Filamentous fungi are of great importance in ecology, agriculture, medicine, and biotechnology. Thus, it is not surprising that genomes for more than 100 filamentous fungi have been sequenced, most of them by Sanger sequencing. While next-generation sequencing techniques have revolutionized genome resequencing, e.g. for strain comparisons, genetic mapping, or transcriptome and ChIP analyses, de novo assembly of eukaryotic genomes still presents significant hurdles, because of their large size and stretches of repetitive sequences. Filamentous fungi contain few repetitive regions in their 30-90 Mb genomes and thus are suitable candidates to test de novo genome assembly from short sequence reads. Here, we present a high-quality draft sequence of the Sordaria macrospora genome that was obtained by a combination of Illumina/Solexa and Roche/454 sequencing. Paired-end Solexa sequencing of genomic DNA to 85-fold coverage and an additional 10-fold coverage by single-end 454 sequencing resulted in approximately 4 Gb of DNA sequence. Reads were assembled to a 40 Mb draft version (N50 of 117 kb) with the Velvet assembler. Comparative analysis with Neurospora genomes increased the N50 to 498 kb. The S. macrospora genome contains even fewer repeat regions than its closest sequenced relative, Neurospora crassa. Comparison with genomes of other fungi showed that S. macrospora, a model organism for morphogenesis and meiosis, harbors duplications of several genes involved in self/nonself-recognition. Furthermore, S. macrospora contains more polyketide biosynthesis genes than N. crassa. Phylogenetic analyses suggest that some of these genes may have been acquired by horizontal gene transfer from a distantly related ascomycete group. Our study shows that, for typical filamentous fungi, de novo assembly of genomes from short sequence reads alone is feasible, that a mixture of Solexa and 454 sequencing substantially improves the assembly, and that the resulting data can be used for comparative studies to address basic questions of fungal biology.
丝状真菌在生态学、农业、医学和生物技术中具有重要意义。因此,测序了 100 多种丝状真菌的基因组也就不足为奇了,其中大多数是通过桑格测序完成的。虽然下一代测序技术已经彻底改变了基因组重测序,例如用于菌株比较、遗传图谱构建或转录组和 ChIP 分析,但真核生物基因组的从头组装仍然存在重大障碍,这是由于它们的基因组较大且重复序列较多。
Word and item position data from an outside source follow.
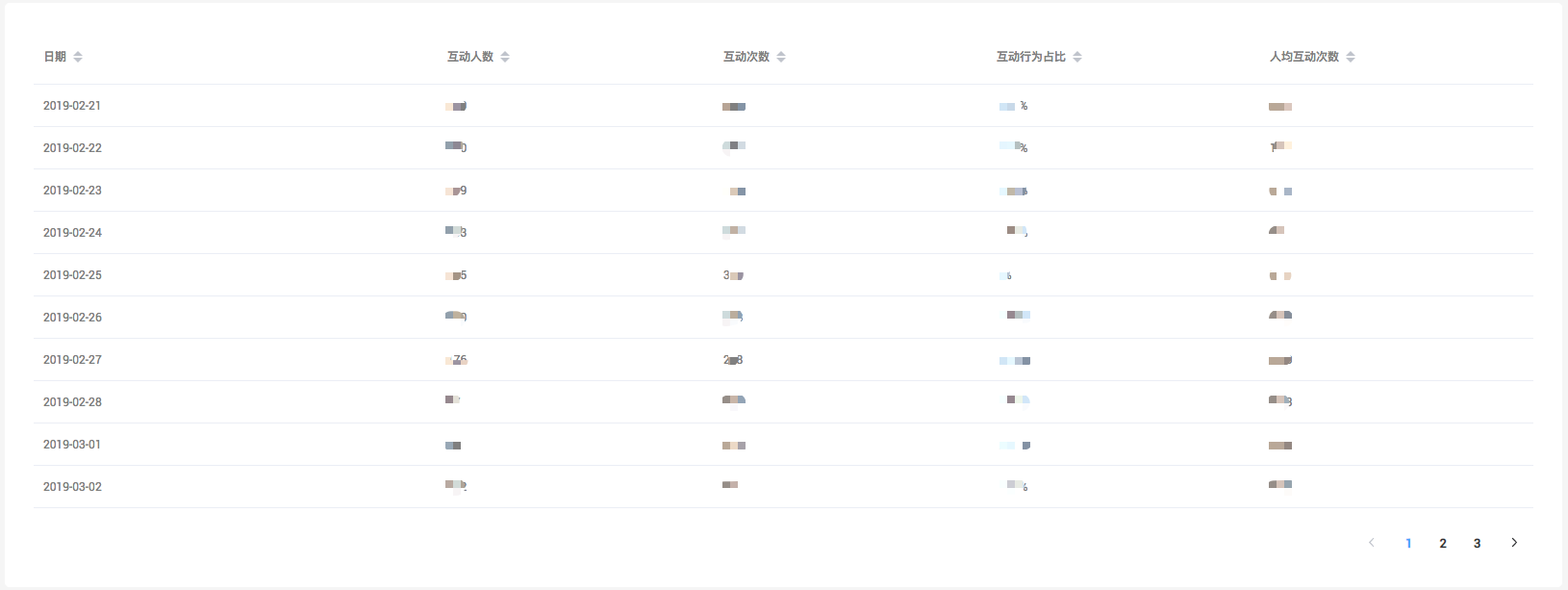This screenshot has height=590, width=1568.
Task: Jump to page 3 in pagination
Action: coord(1478,544)
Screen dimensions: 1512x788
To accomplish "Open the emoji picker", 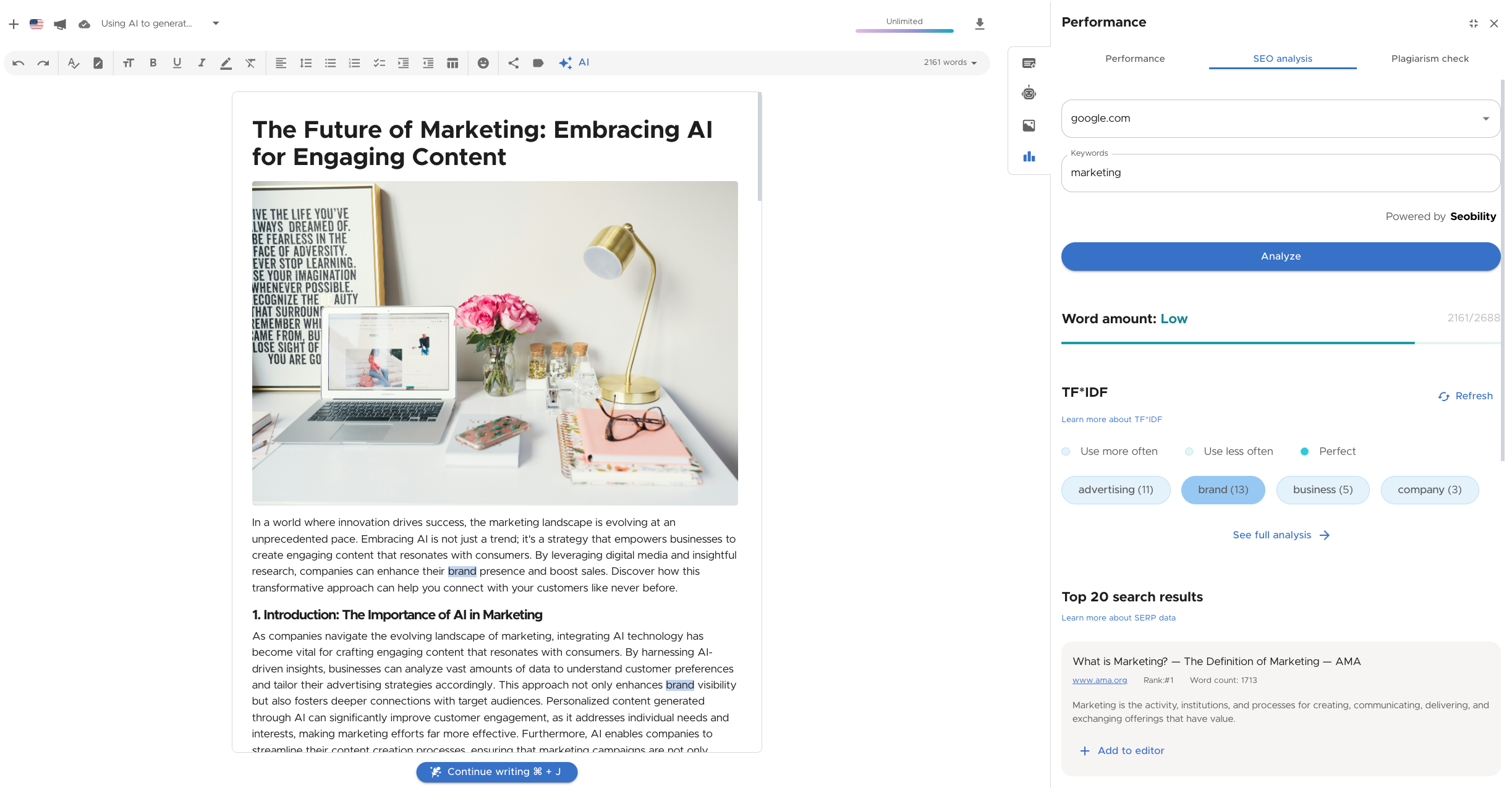I will click(483, 63).
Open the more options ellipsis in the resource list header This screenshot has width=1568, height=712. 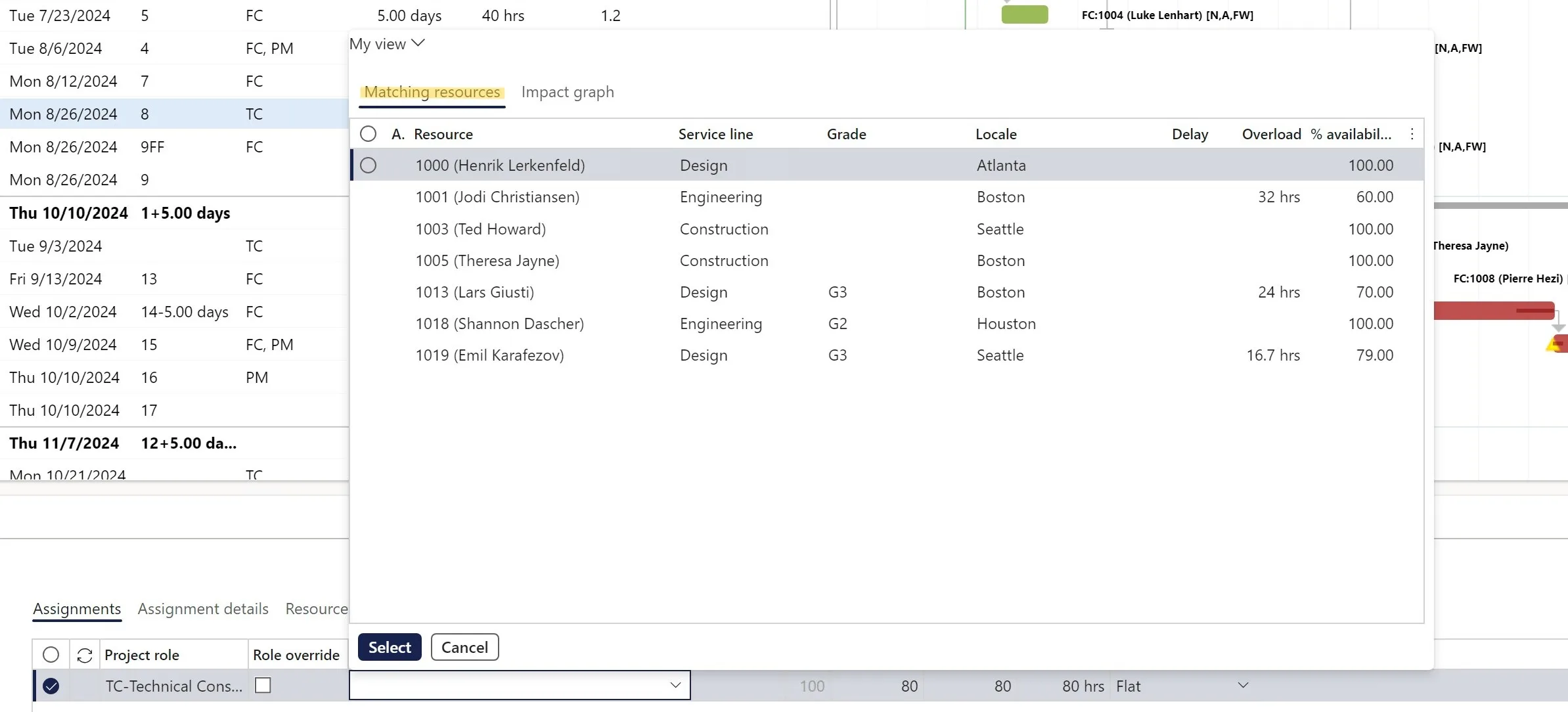(x=1412, y=133)
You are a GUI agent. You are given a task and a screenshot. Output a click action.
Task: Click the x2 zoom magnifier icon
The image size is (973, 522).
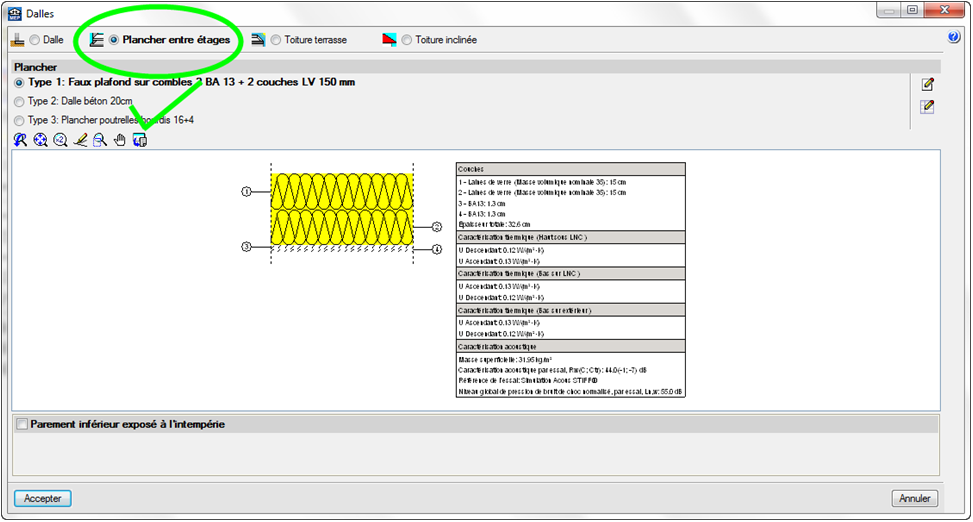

丝状真菌的 30-90 Mb 基因组中很少有重复区域,因此非常适合通过短序列读取进行从头组装基因组。在这里,我们展示了 Sordaria macrospora 基因组的高质量草图序列,该序列是通过 Illumina/Solexa 和 Roche/454 测序组合获得的。基因组 DNA 的双端 Solexa 测序达到 85 倍覆盖度,另外 10 倍覆盖度是通过单端 454 测序实现的,总共获得了大约 40 Mb 的 DNA 序列。使用 Velvet 组装器将读取组装成一个 40 Mb 的草图版本(N50 为 117 kb)。与 Neurospora 基因组的比较分析将 N50 提高到 498 kb。S. macrospora 基因组的重复区域比其最接近的测序亲缘种 Neurospora crassa 更少。与其他真菌的基因组比较表明,作为形态发生和减数分裂的模式生物,S. macrospora 拥有几个参与自我/非我识别的基因的重复。此外,S. macrospora 比 N. crassa 含有更多的聚酮生物合成基因。系统发育分析表明,其中一些基因可能是通过水平基因转移从远缘的子囊菌获得的。我们的研究表明,对于典型的丝状真菌,仅通过短序列读取进行基因组的从头组装是可行的,Solexa 和 454 测序的组合可以极大地提高组装质量,并且可以使用所得数据进行比较研究,以解决真菌生物学的基本问题。